## PROBLEM TO WORK ON
Pick out every line of the entries below where "signal" occurs, and copy those lines.

(DATA EXTRACT begins)

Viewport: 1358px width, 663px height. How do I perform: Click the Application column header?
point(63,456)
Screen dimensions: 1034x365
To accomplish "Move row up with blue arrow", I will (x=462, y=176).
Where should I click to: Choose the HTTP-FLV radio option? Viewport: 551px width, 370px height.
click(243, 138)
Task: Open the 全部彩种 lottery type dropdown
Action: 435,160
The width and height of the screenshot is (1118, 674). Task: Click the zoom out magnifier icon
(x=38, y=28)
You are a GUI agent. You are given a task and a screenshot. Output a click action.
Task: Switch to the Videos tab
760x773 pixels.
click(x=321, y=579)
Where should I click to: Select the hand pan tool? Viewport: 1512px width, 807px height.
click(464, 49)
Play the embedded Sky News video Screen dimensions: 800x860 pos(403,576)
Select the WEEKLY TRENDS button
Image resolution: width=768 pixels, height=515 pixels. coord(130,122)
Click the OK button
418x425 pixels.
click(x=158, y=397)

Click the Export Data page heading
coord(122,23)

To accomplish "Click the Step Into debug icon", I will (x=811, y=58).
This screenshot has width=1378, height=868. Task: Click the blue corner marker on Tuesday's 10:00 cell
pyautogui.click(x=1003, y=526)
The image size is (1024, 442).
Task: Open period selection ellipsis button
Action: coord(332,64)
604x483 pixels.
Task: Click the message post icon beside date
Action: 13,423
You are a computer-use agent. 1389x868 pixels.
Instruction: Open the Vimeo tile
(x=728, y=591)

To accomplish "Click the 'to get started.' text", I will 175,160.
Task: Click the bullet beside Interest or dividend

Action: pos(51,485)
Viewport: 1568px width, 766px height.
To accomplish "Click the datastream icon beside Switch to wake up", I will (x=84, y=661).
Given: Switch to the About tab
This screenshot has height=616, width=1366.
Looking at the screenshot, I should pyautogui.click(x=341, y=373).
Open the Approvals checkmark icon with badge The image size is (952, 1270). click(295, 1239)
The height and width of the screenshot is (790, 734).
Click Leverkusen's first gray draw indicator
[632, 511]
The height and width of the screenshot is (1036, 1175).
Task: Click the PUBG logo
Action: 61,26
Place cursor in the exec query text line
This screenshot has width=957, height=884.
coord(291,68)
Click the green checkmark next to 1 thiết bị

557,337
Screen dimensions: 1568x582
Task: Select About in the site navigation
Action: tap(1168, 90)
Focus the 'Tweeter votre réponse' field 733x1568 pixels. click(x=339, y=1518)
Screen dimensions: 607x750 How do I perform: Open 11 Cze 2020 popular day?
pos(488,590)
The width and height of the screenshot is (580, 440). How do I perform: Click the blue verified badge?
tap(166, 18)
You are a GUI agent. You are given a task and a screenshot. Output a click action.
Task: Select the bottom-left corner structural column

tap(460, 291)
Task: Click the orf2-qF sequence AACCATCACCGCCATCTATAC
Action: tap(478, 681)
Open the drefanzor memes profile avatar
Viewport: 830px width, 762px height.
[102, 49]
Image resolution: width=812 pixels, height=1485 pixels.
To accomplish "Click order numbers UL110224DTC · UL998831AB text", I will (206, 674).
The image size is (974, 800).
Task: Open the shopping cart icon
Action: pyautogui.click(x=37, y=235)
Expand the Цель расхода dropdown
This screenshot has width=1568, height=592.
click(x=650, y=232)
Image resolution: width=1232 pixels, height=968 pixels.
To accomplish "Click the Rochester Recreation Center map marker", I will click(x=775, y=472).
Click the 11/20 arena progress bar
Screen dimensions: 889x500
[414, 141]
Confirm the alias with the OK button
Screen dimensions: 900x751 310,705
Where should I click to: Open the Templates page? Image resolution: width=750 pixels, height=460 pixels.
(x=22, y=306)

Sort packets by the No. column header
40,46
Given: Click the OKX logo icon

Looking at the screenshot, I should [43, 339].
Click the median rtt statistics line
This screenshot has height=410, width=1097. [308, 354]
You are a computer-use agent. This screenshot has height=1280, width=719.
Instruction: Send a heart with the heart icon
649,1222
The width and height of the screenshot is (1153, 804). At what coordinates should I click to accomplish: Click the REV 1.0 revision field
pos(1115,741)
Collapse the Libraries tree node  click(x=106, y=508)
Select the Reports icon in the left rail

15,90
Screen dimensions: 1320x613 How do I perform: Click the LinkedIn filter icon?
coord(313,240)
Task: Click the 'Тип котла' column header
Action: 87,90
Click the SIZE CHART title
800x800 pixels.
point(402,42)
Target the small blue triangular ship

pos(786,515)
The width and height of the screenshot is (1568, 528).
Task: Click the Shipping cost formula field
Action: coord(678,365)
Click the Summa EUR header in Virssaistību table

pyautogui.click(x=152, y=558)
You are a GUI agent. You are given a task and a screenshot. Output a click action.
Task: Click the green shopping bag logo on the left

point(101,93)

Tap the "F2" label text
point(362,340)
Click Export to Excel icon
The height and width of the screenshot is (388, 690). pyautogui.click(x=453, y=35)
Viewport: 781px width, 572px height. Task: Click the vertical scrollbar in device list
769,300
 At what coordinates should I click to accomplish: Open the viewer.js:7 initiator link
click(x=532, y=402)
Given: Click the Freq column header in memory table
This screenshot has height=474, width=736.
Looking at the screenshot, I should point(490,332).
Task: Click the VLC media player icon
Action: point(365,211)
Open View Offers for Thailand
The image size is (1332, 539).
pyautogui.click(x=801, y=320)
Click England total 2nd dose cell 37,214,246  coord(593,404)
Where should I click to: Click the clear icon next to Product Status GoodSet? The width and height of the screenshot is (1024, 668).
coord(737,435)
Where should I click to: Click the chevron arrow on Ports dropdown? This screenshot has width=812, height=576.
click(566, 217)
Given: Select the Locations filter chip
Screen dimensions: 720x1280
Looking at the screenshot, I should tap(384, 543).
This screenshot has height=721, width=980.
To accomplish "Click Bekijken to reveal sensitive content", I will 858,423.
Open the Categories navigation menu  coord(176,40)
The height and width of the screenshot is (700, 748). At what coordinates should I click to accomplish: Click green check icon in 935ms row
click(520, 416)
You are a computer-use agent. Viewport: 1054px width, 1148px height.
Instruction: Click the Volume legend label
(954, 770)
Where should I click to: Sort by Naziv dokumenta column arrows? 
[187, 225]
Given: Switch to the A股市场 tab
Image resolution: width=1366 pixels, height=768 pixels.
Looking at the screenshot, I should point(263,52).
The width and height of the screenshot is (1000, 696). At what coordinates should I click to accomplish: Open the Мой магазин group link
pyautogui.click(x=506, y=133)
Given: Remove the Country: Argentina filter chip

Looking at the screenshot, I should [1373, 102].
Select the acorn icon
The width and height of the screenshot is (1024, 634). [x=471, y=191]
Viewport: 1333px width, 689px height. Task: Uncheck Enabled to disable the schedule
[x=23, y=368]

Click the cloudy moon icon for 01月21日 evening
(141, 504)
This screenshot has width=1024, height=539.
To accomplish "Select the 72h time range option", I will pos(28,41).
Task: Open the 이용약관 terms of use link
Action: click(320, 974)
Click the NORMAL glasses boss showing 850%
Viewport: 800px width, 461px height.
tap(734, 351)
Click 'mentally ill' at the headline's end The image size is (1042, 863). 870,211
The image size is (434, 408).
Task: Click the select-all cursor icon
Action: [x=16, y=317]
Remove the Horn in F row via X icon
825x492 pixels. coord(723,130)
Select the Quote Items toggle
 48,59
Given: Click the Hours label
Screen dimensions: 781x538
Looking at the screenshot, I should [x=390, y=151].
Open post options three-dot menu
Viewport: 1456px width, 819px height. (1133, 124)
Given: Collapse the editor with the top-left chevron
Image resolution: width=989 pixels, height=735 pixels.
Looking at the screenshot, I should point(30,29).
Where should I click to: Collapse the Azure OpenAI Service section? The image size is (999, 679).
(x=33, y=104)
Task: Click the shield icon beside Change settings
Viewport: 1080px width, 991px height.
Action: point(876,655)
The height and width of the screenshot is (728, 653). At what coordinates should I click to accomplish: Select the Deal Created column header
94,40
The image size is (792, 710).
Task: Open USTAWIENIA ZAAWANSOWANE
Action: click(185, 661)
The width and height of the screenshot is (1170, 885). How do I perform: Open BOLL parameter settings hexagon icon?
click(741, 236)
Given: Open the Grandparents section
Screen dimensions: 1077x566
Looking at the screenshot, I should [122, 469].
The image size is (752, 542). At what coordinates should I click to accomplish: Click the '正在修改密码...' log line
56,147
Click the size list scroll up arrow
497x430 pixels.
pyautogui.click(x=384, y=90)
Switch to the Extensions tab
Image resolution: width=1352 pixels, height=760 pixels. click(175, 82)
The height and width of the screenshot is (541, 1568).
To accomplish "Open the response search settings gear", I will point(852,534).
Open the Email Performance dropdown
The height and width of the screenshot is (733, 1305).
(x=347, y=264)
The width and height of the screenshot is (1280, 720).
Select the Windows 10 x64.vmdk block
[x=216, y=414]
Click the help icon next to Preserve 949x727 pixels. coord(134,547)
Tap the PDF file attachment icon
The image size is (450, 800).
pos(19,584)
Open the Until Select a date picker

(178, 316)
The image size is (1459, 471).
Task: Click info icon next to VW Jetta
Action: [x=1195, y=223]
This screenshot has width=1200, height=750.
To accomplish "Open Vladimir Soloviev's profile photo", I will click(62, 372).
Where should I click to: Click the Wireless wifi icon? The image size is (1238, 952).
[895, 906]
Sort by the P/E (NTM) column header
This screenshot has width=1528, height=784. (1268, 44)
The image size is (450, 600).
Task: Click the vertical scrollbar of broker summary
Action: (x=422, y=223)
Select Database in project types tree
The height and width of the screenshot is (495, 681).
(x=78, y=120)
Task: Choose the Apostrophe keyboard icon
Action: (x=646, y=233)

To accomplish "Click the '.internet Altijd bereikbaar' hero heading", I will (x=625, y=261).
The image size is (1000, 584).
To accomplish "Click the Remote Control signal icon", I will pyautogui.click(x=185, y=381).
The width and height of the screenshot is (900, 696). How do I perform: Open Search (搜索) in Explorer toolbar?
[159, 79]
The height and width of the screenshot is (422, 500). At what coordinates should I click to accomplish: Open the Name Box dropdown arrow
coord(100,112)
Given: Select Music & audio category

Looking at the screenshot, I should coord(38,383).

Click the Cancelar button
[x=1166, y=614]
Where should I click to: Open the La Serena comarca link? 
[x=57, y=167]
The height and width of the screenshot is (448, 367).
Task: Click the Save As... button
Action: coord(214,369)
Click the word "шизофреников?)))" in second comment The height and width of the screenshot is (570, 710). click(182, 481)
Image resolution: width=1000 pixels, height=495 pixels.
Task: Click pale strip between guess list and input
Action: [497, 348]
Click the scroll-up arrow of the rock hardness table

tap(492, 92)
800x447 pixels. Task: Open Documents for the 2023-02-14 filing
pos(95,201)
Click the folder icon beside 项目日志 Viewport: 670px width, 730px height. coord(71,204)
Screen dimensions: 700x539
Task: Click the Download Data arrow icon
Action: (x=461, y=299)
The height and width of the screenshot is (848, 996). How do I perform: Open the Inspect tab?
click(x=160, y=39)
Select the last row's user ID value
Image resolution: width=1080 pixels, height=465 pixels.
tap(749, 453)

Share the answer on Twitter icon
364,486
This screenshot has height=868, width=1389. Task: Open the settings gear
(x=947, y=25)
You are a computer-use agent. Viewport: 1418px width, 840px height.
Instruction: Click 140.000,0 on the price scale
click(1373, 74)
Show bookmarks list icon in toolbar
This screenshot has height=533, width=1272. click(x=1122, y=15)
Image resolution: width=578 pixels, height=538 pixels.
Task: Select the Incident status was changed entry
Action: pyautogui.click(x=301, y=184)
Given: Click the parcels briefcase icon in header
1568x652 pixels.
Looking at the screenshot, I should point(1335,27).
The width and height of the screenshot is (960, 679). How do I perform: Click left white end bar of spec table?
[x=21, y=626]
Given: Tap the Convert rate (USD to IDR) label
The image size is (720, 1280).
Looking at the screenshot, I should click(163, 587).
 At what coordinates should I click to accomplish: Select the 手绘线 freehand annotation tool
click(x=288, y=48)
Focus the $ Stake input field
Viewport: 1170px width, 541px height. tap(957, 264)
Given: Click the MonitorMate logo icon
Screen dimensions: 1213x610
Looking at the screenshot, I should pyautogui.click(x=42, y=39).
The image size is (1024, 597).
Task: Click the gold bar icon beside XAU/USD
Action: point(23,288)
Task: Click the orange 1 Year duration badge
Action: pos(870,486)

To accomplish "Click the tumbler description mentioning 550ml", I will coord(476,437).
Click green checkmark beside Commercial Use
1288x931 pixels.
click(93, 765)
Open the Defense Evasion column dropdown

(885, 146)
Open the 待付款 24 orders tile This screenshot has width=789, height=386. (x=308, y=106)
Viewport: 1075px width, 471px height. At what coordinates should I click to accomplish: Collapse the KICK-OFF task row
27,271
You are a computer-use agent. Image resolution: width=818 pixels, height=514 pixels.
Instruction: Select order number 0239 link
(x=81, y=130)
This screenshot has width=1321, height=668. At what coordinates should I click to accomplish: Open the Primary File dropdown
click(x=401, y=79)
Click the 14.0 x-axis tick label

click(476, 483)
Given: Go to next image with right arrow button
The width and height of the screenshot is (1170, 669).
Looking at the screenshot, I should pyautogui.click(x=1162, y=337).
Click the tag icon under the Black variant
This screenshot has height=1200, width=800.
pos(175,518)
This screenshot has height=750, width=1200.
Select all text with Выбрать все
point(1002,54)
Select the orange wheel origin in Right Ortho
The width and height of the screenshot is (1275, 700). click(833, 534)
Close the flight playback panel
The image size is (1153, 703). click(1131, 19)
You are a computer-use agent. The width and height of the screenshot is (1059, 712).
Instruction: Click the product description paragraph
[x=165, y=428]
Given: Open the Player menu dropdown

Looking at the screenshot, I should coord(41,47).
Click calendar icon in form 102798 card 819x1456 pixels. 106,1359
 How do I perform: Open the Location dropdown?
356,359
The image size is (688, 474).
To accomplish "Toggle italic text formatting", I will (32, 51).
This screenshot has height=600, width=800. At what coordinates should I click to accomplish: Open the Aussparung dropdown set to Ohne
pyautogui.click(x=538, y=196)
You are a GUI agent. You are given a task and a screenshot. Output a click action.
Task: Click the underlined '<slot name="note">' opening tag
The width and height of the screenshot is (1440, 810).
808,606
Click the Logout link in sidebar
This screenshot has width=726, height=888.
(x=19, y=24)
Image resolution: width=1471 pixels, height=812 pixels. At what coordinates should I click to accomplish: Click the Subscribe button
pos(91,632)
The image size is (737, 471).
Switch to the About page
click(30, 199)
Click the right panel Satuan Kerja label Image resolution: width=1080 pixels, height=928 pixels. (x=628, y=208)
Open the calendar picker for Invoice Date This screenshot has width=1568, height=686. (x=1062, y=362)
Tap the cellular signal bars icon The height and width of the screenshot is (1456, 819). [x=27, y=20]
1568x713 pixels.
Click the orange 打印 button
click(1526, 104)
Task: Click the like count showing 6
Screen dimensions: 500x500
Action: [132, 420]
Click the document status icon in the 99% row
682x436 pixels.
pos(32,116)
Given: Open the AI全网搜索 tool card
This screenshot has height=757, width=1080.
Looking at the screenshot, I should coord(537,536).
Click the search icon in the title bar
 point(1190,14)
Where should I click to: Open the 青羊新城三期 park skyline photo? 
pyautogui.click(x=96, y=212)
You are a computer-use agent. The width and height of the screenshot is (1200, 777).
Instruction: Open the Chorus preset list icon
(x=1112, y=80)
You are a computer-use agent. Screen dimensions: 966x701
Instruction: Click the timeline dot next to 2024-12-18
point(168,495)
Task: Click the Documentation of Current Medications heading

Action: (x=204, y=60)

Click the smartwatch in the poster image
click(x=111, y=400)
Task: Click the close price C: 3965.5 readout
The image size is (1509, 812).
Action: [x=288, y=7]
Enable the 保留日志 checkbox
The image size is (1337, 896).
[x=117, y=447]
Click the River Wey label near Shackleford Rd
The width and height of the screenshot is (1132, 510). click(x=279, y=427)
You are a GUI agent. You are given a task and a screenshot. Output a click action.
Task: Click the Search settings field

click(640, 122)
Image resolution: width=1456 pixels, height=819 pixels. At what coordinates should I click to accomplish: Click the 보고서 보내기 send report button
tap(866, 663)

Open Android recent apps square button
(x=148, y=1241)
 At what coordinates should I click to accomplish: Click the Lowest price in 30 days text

(DATA EXTRACT ends)

## YOUR SOLUTION
To accomplish "Click the Remote Control signal icon", I will pyautogui.click(x=185, y=381).
Tap the cellular signal bars icon The height and width of the screenshot is (1456, 819). [x=27, y=20]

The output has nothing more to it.